Discovery verses Engineering

Two modes of work

I want to contrast two modes of work in R&D environments. The first is Engineering mode, and the second is Discovery mode. These modes of work often share similar rules of logic, rely on similar concepts and frameworks, and leverage the same scientific tools and technologies. Engineering and Discovery modes can rely on using the same language (and jargon). Engineering and Discovery modes often occur in similar environments, and even in the same person (albeit usually at different times). In education, these modes are lumped together: The Science & Engineering of STEM roughly map to the Discovery and Engineering modes I’m describing here.

A critical and defining difference between Engineering and Discovery modes, however, is revealed in the distribution of outcomes (or “typical results” and “surprises”) associated with these work modes. Others have argued that the defining difference lies in the flow of information (Drexler, see Review here), but I will focus on outcomes in this post.

For work conducted in Engineering mode, most outcomes (i.e., typical results) look like success. Software engineers produce software that works 99% of the
time. Bridge and aeronautical engineers produce bridges and airplanes that
work 99.999999% of the time. My numbers might be off, but the idea is that typical results are successful results, and moreover, typical results are often close to perfect.

For Discovery mode, the expectation of outcomes is the opposite. Most outcomes look like failure. Visualize gold mines and oil field explorations and drug discovery — where success happens 1%, 0.01% or 0.00001% (or less!) of the time. My point is that typical outcomes are failures and misses.

The asymmetry in typical outcomes between Engineering and Discovery mode activities is illustrated below.


The histograms illustrate the outcomes (“Payoffs”) for Discovery (top panel) and Engineering (bottom panel) modes respectively. Payoffs can be negative (red) or positive (black).  Surprise (Extreme and rare events) is either pleasant (Discovery) or catastrophic (Engineering). Where do you want to operate?


For Engineering mode (bottom panel), most outcomes are positive, but not that positive. When surprising events occur for Engineering mode, they are almost always surprising in a bad way and can be disastrous. Trains, plains and automobiles mostly run on time, except when they don’t – then they are almost always late.
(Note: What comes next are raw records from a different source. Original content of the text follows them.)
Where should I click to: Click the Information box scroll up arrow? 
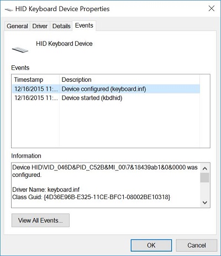pyautogui.click(x=205, y=169)
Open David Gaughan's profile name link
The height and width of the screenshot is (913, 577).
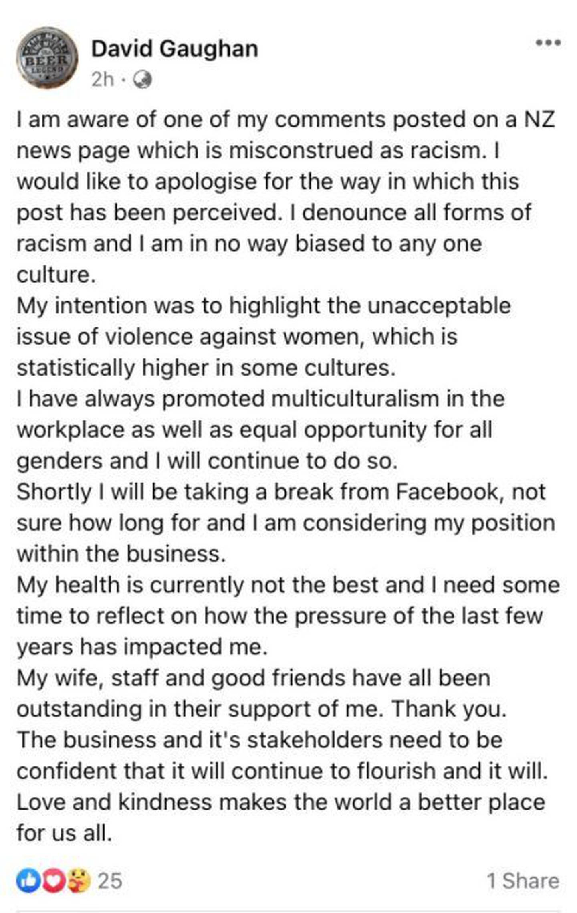175,49
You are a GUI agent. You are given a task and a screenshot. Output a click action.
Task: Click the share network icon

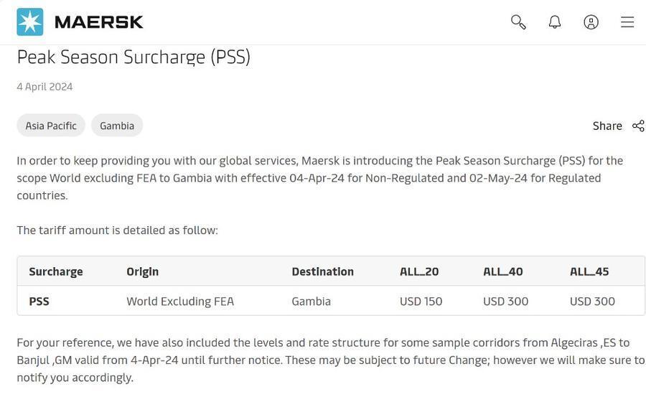638,126
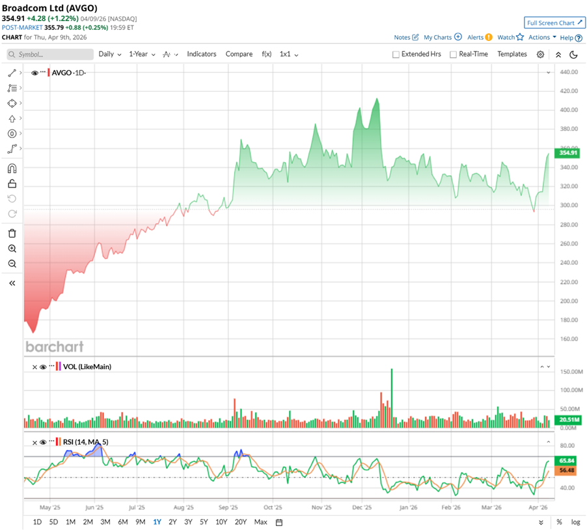
Task: Delete drawings with the trash icon
Action: 12,233
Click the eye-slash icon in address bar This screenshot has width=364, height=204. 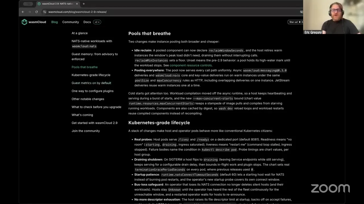click(301, 12)
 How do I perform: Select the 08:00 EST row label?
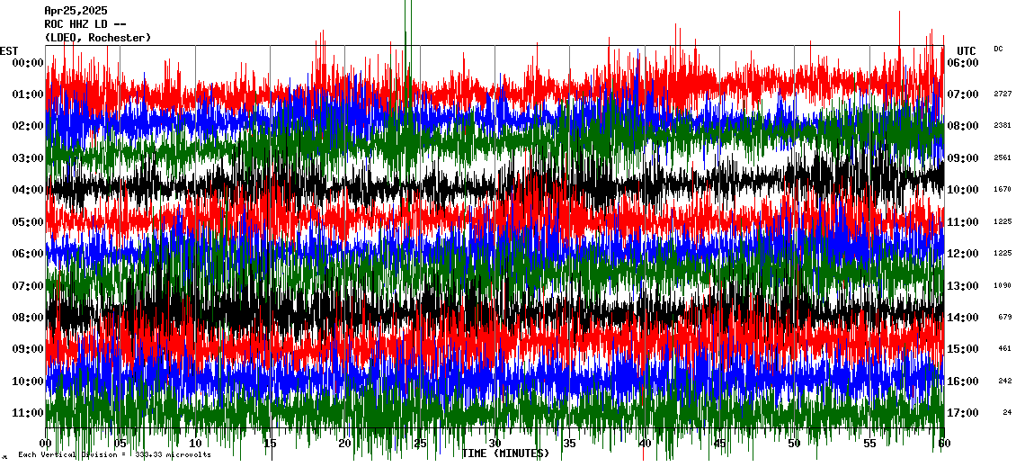28,318
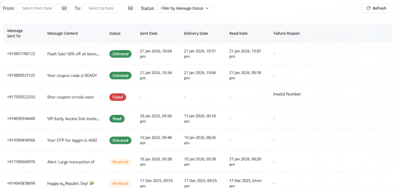Select phone number +917500222233

click(x=21, y=97)
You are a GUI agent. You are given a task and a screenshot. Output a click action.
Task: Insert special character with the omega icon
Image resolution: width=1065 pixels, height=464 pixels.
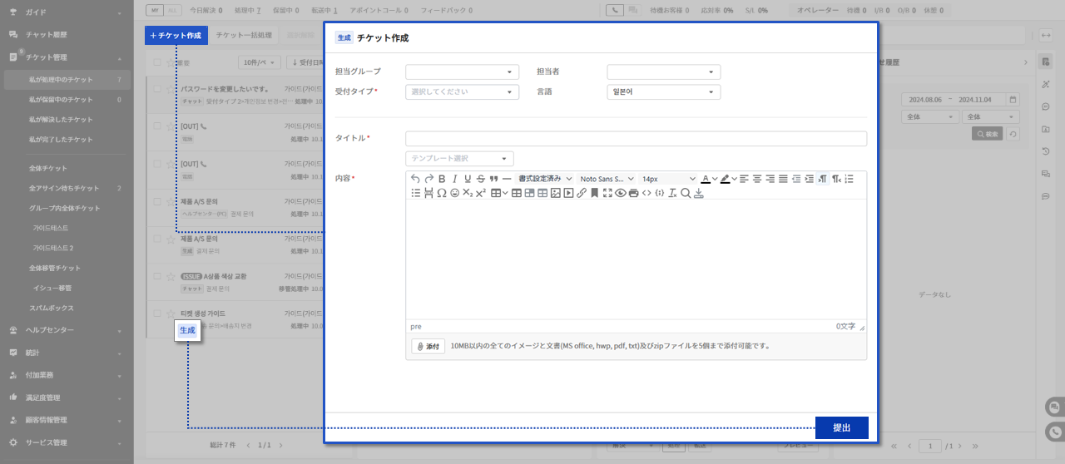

For Discovery mode (top panel), most outcomes are negative, but not that negative. When your latest batch of compounds fails to have an effect on a cancer cell line, you might be disappointed, but you probably aren’t surprised. But for Discovery mode, when surprising events do occur, they are almost always surprising in a good way (jackpot!). The stream of misses and failures are explained as the cost of doing business.

An Antifragile aside


Discovery mode is where it’s at

The asymmetry between Engineering and Discovery modes maps to Nassim Taleb’s Sucker and Non-sucker categories, as described in his books The Blackswan and Antifragile. Here, Engineering is the Sucker and considered fragile because Engineering suffers from “tail events” (and increases in volatility), while Discovery is the Non-sucker and considered antifragile because Discovery benefits from tail events (and increases in volatility). Here, I’m referring to a mode of work. With respect to being an employee (see below), Taleb has argued that employment (dependence on a paycheck from others) is a fragile endeavor (for the employee).

Back to our story…

In larger companies, employees may often take on roles that are predominately either one mode or the other. Scientists/Engineers may often be trying to discover new insights or develop new technology, and thus spend most of their time in Discovery mode. Engineers, operators, and service staff, in contrast, may be working with well developed systems and operate for the most part in Engineering mode.

In smaller companies (or on individual projects) it isn’t atypical for an individual to transition between Engineering and Discovery modes in the course of working on a project.

To illustrate this point: I recently worked on a data science project that required both modes of operation. The first step was to formulate a question and hypothesis: This was the work of a (Data) Scientist and fit neatly into the Discovery mode. The next step was to design and build a system for capturing and storing data to explore and test the hypothesis. This involved programming a web scraper and database for storing data — and because this step relied on my deployment of well understood programming technologies (where I had a high certainty that I could accomplish the task, >90%), it fit neatly into the Engineering mode. This step culminated in the successful construction and operation of a system to capture and store the data needed to answer (or at least explore) the question of interest.  Next, and with the data in hand, I shifted back to Discovery mode and began to explore the data. I was looking for patterns and insights. Here, although I had some ideas about what I might (and hoped to!) find, I had no certainty in any particular outcome. The results of this step (thus far) were my findings (insights and ideas about the way the world works, and more importantly new questions for next steps of inquiry).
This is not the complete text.